The House ethics committee is poised to pay a half-million dollars by year’s end to resolve the mess that remains of its three-year probe of Rep. Maxine Waters.
An outside counsel and private law firm will sort out how to handle the most substantive case on the committee’s plate this session, as the panel tackles more modest matters. Waters, a powerful California Democrat, and a former senior staffer on the committee have separately questioned the integrity of the panel’s investigation.
Since last fall, The Washington Post and other news media have reported that partisan squabbling between staff and committee members derailed the Waters probe by the end of 2010 and threatened other ethics cases. The allegations, first made against her in early 2009, center on whether Waters used her public office to help bail out OneUnited, a bank in which her husband had a significant investment.
A recent Politico story revealed many more details in an internal 2010 memo from the former committee staff director. In it, he accused the two investigators under his supervision of secretly sharing information about the case with only Republican members, including Rep. Jo Bonner (Ala.) the then-ranking member who has since become ethics committee chairman in the Republican House.

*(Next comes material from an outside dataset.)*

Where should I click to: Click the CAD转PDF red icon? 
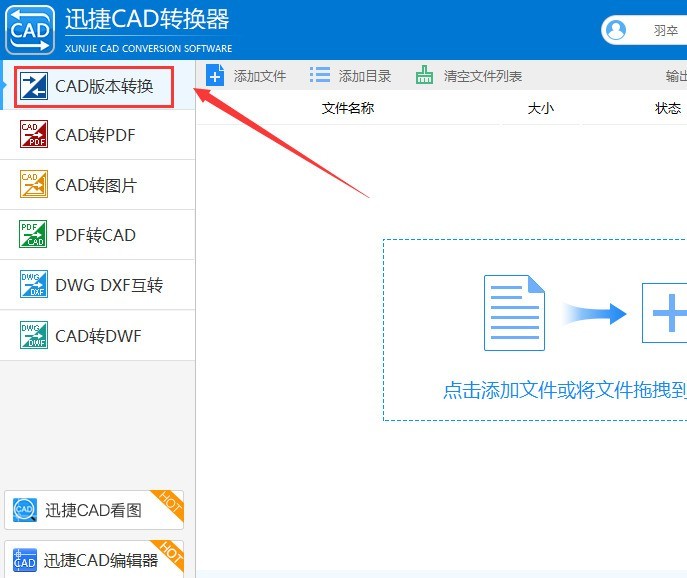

Bonner and the former chairman, Rep. Zoe Lofgren (D-Calif.), battled as the 2010 congressional midterm elections neared, with Bonner and two investigators claiming the chairman was going easy on Democrats.
Waters’s scheduled ethics trial in November 2010 was postponed amid the disputes. Both the staff director and the two investigators left the committee, with the case unresolved.
The new outside review of the Waters case is already underway and being led by respected defense lawyer Billy Martin. It aims to determine whether the committee so tainted the investigation that it must drop the charges. If Martin finds the case can proceed, and the ethics committee agrees, he and associates at his firm of Dorsey & Whitney would lead the revived probe.
When the committee’s new staff director, Dan Schwager, arrived in May he immediately reviewed the handling of the Waters case. In a private meeting the week of June 28, the committee agreed with Schwager’s proposal that the panel should hire outside counsel. Chief among the reasons was a lack of public trust in the process and Waters’s accusations that the committee had broken its own rules. Schwager, known as an even-handed counsel to the Senate ethics committee, has been well-received by committee members.
The committee announced Martin’s hiring July 20, and acknowledged that its conduct was the subject of “serious allegations.”
“The outside counsel’s review will . . . help assure all respondents and the entire House community of the integrity of the committee’s process for all matters,” the statement said.
Under his contract, Martin needs committee approval to release any information about the Waters probe and finish his initial review by Jan. 2.
Martin was among more than 20 top lawyers whom the committee considered. Finding a local lawyer with distance proved tricky. The committee had to strike many candidates because their firms had appeared before a key witness in the Waters case, Rep. Barney Frank (D-Mass.).
Frank formerly chaired the House banking committee and has said that Waters, a banking committee member, confided to him that OneUnited had come to her seeking help. Frank said he urged her to stay away because of the conflict with her husband’s bank stock.
A former federal prosecutor, Martin has handled a series of high-profile clients. He represented Monica Lewinsky and her parents during the investigation of President Bill Clinton, and also represented the parents of Chandra Levy, the murdered intern who had a clandestine relationship with her married boss, Rep. Gary A. Condit (D-Calif.).
Ethics watchdogs from both ends of the political spectrum praised the hiring of outside counsel, but they said the move makes clear that Congress is failing to properly police its own and sorely needs a new process.
“If there’s one thing to learn from all this it’s that the ethics system is not functioning properly,” said Ken Boehm of the conservative National Legal and Policy Center.
Craig Holman, of the liberal-leaning Public Citizen, said the committee members are “essentially admitting they cannot handle or perform their job.” Holman said both Waters and her accusers might face a harder look.
“Knowing Billy Martin and his superb ability to do his job, I suspect Maxine Waters is going to come under much closer scrutiny,” Holman said. “This could be a double-edged sword for Maxine Waters.”
Waters declined to comment.
In the first week of August, the committee had its first rumblings of activity, but mostly to clear members of wrongdoing and handle relatively minor matters. It dismissed the cases against Reps. Luis V. Gutierrez (D-Ill.) and Jean Schmidt (R-Ohio), and extended two cases that were holdovers from the previous congressional session.